■ EXTRACT:
══════════

Even though cybersecurity is one of the hottest topics on the Internet, my specific area of research, information flow security, has remained relatively obscure. Until now, that is.
You may have heard of "information flow" as a term that has been thrown around with terms like "data breach," "information leak," and "1337 hax0r." You may not be aware that information flow is a specific term, referring to the practice of tracking sensitive data as it flows through a program. While techniques like access control and encryption protect individual pieces of data (for instance, as they leave a database), information flow techniques additionally protect the results of any computations on sensitive data.
Information flow bugs are usually not the kinds of glamorous bugs that make headlines. Many of the data leaks that have been in the public consciousness, for instance the Target and Sony hacks, happened because the data was not protected properly at all. In these cases, having the appropriate access checks, or encrypting the data, should do the trick. But "why we need to protect data more better" is harder to explain. Up through my PhD thesis defense, I had such a difficult time finding headlines that were actually information flow bugs that I resorted to general software security motivations (cars! skateboards! rifles!) instead.
Then along came "This Is Almost Certainly James Comey's Twitter Account," an article I have been waiting for since I started working on information flow in 2010. The basic idea behind the article is this: a journalist named Ashley Feinberg wanted to find FBI director James Comey's secret Twitter account, and so started digging around the Internet. Feinberg was able to be successful within four hours due to being clever and a key information leak in Instagram: when you request to follow an Instagram account, it makes algorithmic suggestions based on who to follow. And in the case of this article, the algorithmic suggestions for Comey's son Brien included several family members, including James Comey's wife--and the account that Feinberg deduced to be James Comey's. And it seems that Comey uses the same "anonymous" handle on Instagram as he does on Twitter. And so Instagram's failure to protect Brien Comey's protected "following" list led to the discovery of James Comey's Twitter account.
So what happened here? Instagram promises to protect secret accounts, which it (sometimes*) does. When one directly views the Instagram page of a protected user, they cannot access that person's photos, who that user is following, and who follows that user. This might lead a person to think that all of this information is protected all of the time. Wrong! It turns out the protected account information is visible to algorithms that suggest other users to follow, a feature that becomes--incorrectly--visible to all viewers once a follow is requested, because, presumably, whoever implemented this functionality forgot an access check. In this case the leak is particularly insidious because while the profile photos and names of the users shown are all already public, they are likely shown as a result of a computations on secret information: Brien Comey's protected follow information. (This is a subtle case to remember to check!) In information flow nomenclature, this is called an implicit flow. When someone is involved in a lot of Instagram activity, the implicit flow of the follow information may not be so apparent. But when many of the recommended follows are Comey family members, many of them who use their actual names, this leak becomes more serious!

══════════

■ STORED ROWS:
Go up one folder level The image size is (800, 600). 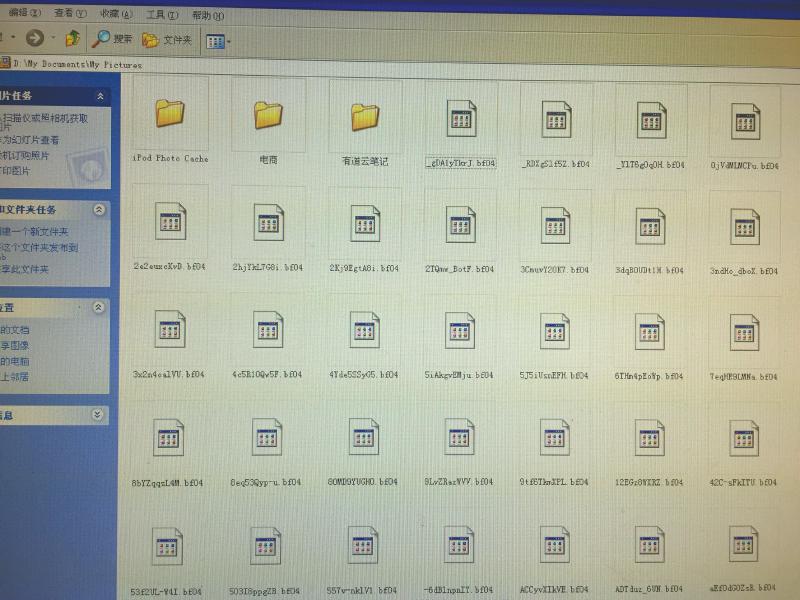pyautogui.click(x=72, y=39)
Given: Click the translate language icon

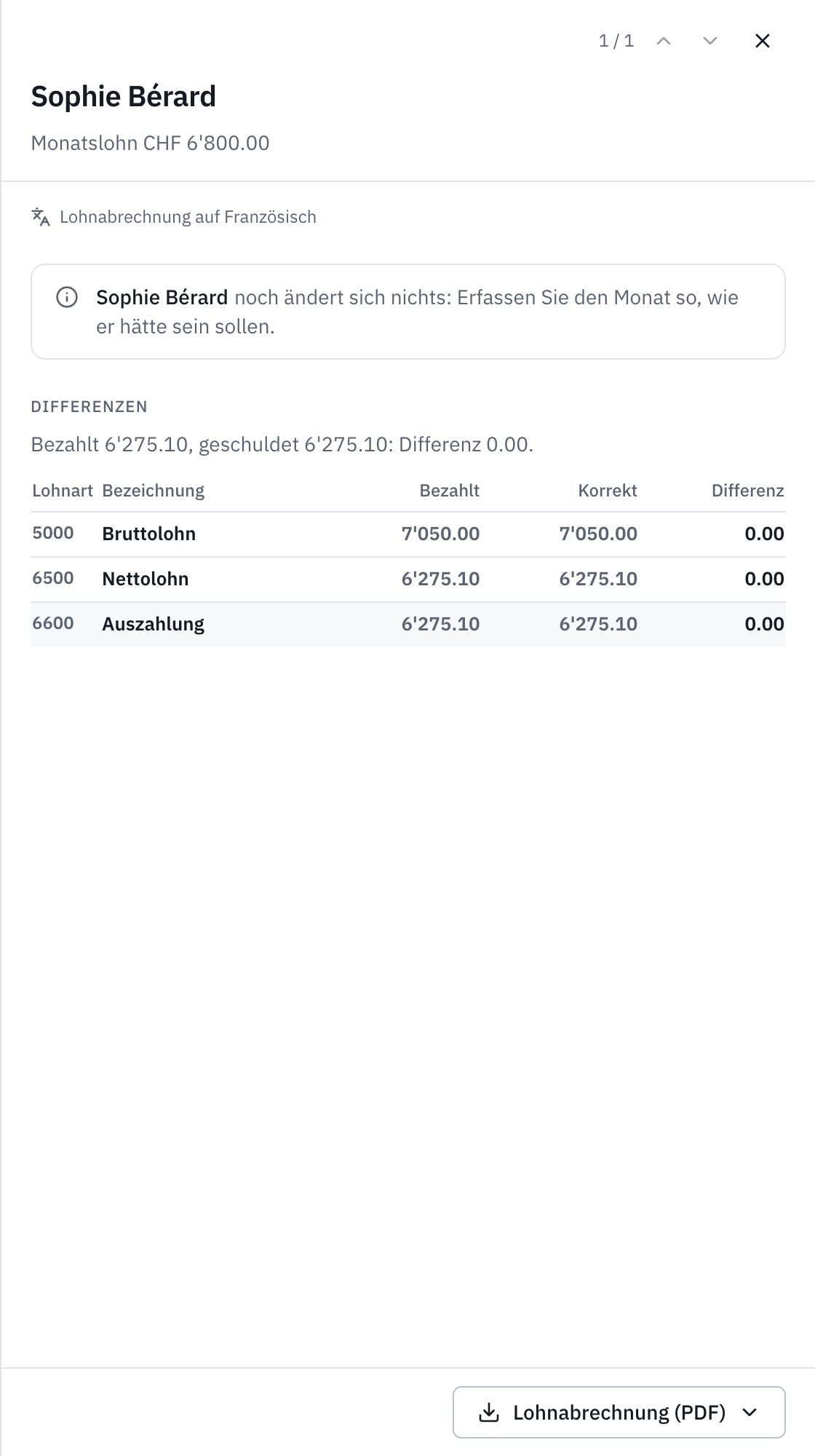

══════════

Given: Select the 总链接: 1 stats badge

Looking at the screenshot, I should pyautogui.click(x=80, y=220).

══════════

■ TASK TO COMPLETE: Do these statements agree with the post on information flow security? Answer yes or no for each and quote the deciding words from the post. (a) The author began working on information flow in 2010. (b) Feinberg needed more than a day to find the account. (c) The Target and Sony hacks happened because data was protected but then leaked through computations on it.

■ SOLUTION TO THIS TASK:
(a) Yes: "since I started working on information flow in 2010"
(b) No: "Feinberg was able to be successful within four hours"
(c) No: "happened because the data was not protected properly at all"